While Omicron might not pose much of a risk for a young and otherwise healthy child, the same may not be true for the people they come in contact with:
A recent study of over a million people published by the U.S. Centers for Disease Control and Prevention found the risk of a severe outcome from COVID-19 was higher in vaccinated people who were 65 or older, people with weakened immune systems, or people who had at least one of the following health conditions: diabetes or chronic kidney, cardiac, pulmonary, neurologic or liver disease.
It is true that if you catch the Omicron variant of COVID-19, as opposed to the Delta variant, “you’re less likely to be hospitalized, less likely to go to the ICU (intensive care unit), less likely to be put on a mechanical ventilator and less likely to die — and that’s true of all age groups,” [Dr. Paul] Offit said.
“But that doesn’t mean that it can’t be a severe illness,” Offit added. “It’s just less severe. But you don’t have a 0% chance of dying. You should never want to get infected.”
Parents need to think beyond the relatively mild symptoms of coronavirus because so many who acquire the infection go on to develop symptoms that linger for some time after the acute infection clears. The annoying loss of taste and smell aren’t the only problems:
YOU COULD GET ‘LONG COVID’
Called “long Covid,” the phenomenon is characterized by such debilitating symptoms as shortness of breath, severe fatigue, fever, dizziness, brain fog, diarrhea, heart palpitations, muscle and abdominal pain, mood changes and sleep difficulties.
Severe forms of long COVID-19 can damage lungs, heart and kidneys, as well as your mental health and may qualify as a disability under the Americans with Disabilities Act and other federal statutes.
“We’re still trying to understand long Covid,” Offit said. “Because we don’t understand it, I wouldn’t be so quick to want to get an infection from a natural virus.
With adult and pediatric hospital beds and intensive care units filled to capacity nationwide, one thing America doesn’t need right now is more cases of COVID-19:
YOU’LL STRESS THE HEALTH CARE SYSTEM
Staffing shortages are expected to grow even more as frontline health care workers are either infected or forced to quarantine after being exposed to COVID-19. The dearth of health care staff couldn’t come at a worse time[…]

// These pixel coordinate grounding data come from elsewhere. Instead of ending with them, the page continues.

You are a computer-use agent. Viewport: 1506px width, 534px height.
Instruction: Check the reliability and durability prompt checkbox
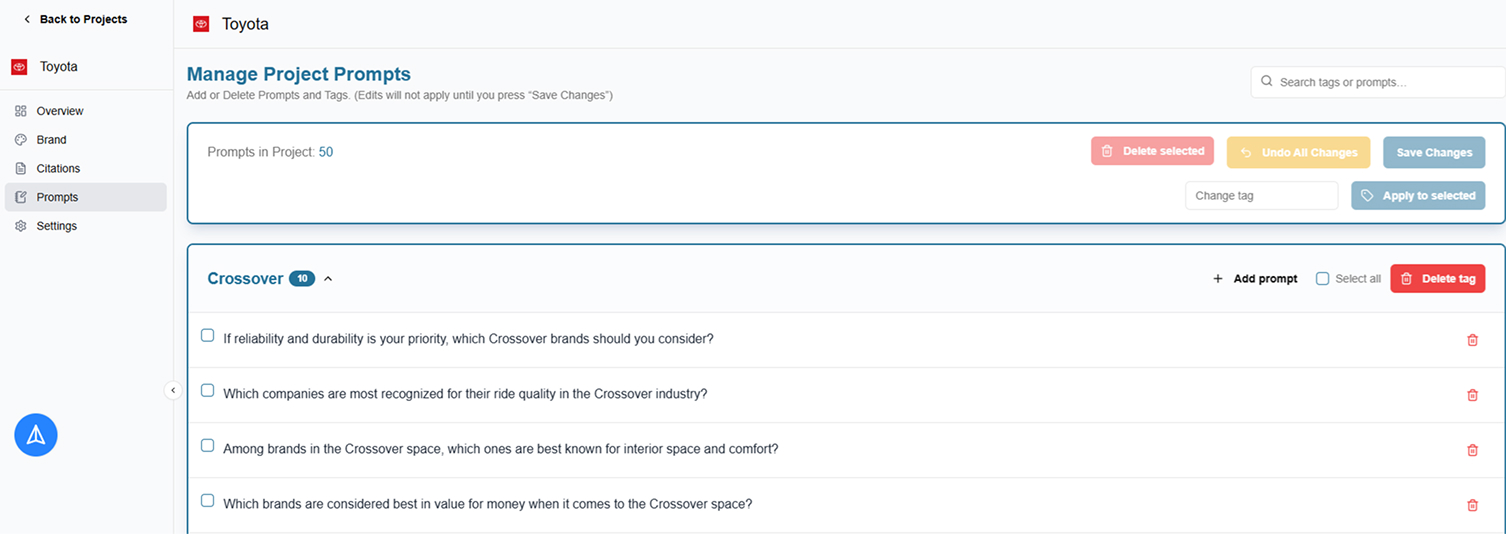point(208,335)
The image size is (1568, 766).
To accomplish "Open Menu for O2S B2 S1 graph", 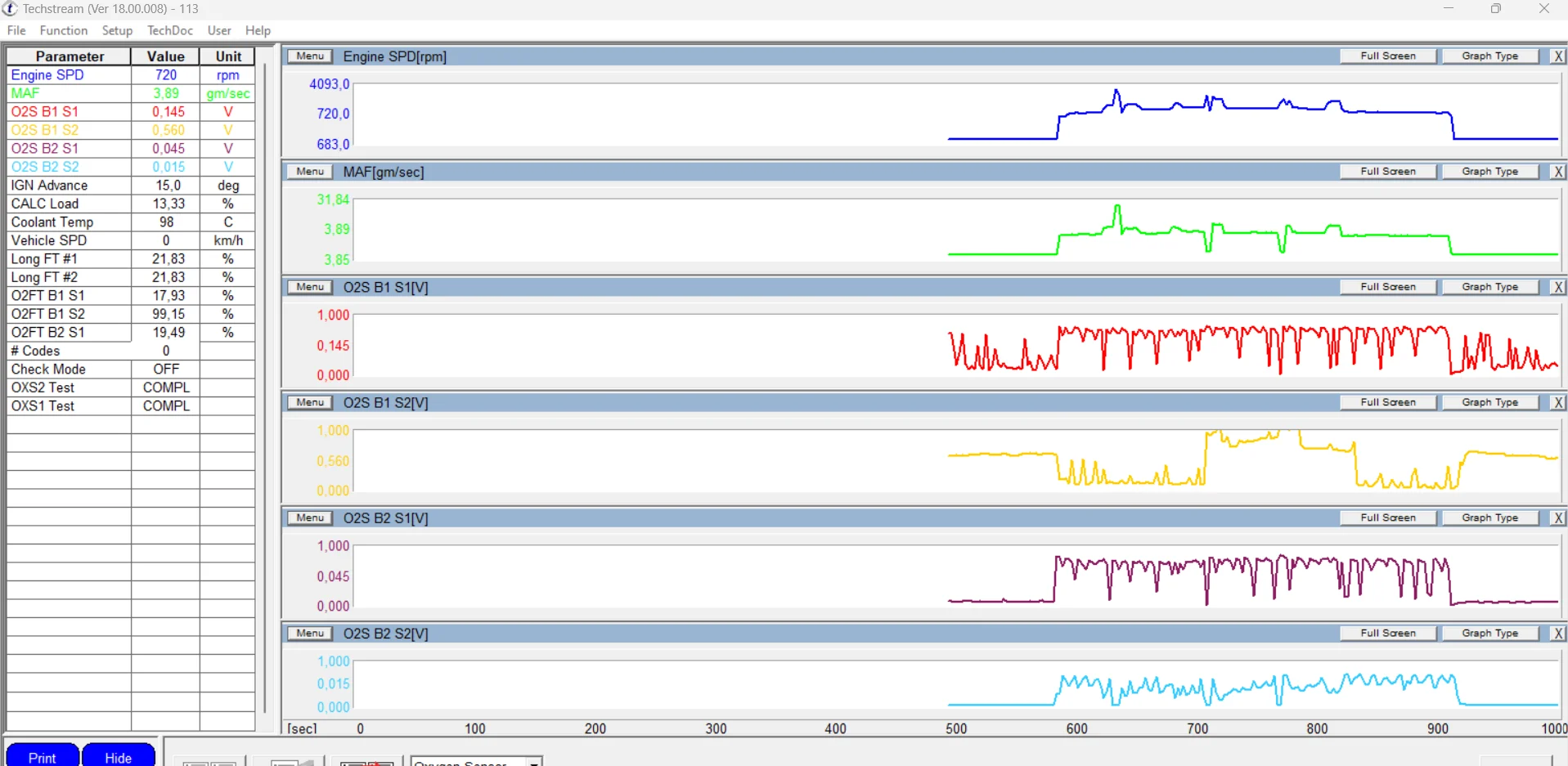I will [310, 518].
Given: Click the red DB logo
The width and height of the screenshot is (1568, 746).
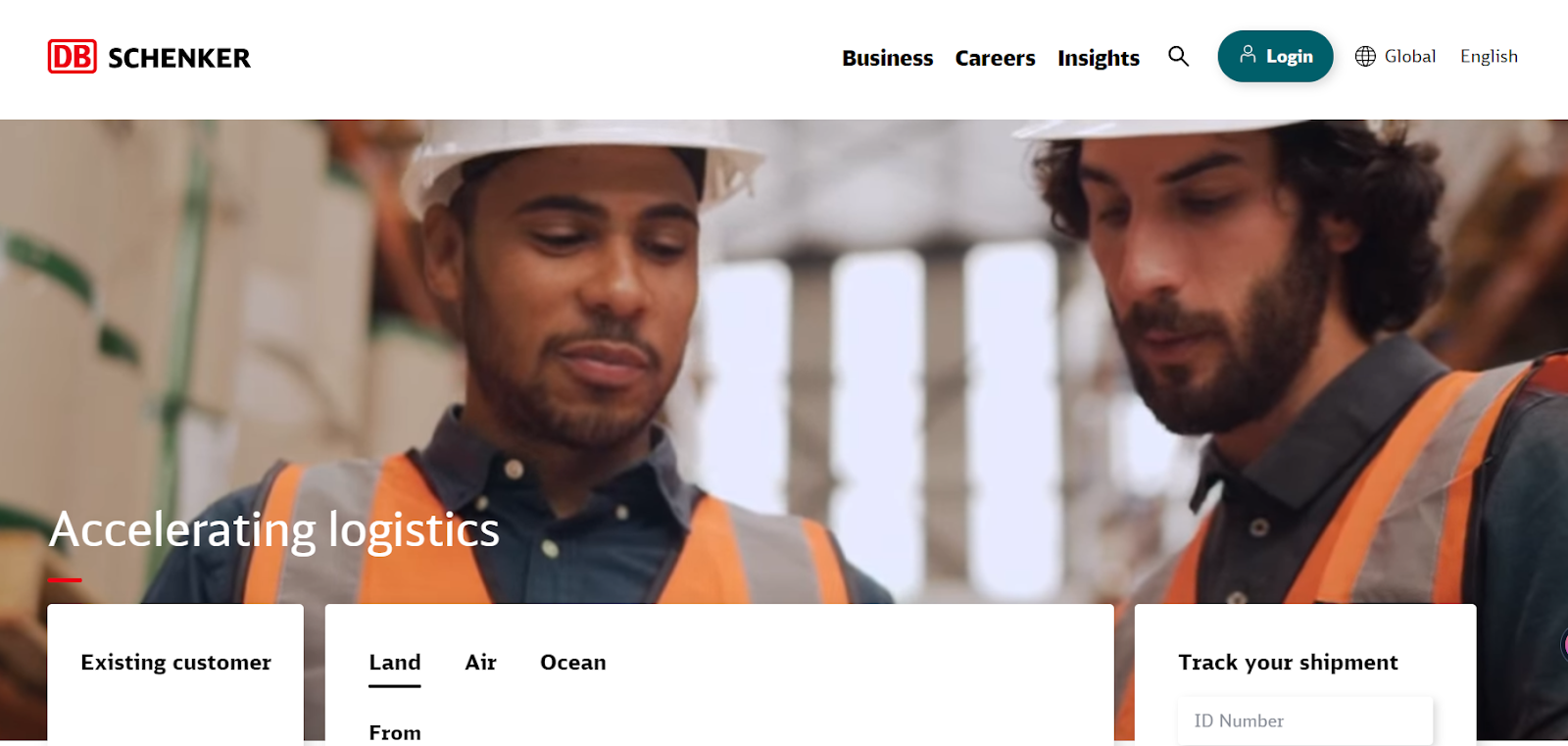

Elective surgeries are being cut, and health care officials are worried that the nation’s health system won’t be able to do its job.
“The health care system is not just designed to take care of people with Covid. It’s designed to take care of kids with appendicitis and people who have heart attacks and get into car accidents,” Dr. Ashish Jha, dean of Brown University’s School of Public Health, told CNN on Sunday.
“And all of that is going to be much, much more difficult because we have a large proportion of the population that is not vaccinated, plenty of high-risk people who are not boosted,” he added.
Why would any parent tolerate exposing their kids to potential danger when there are safe and highly effective ways to protect them?
Instead of intentionally letting them get sick with a dangerous pandemic virus, adults should be doing everything we can to protect kids from infection. Making sure they and the people around them are vaccinated and boosted if eligible, wearing face masks when indicated (indoor public spaces like schools), and avoiding people who are sick is always the better strategy than simply “messing with Mother Nature.”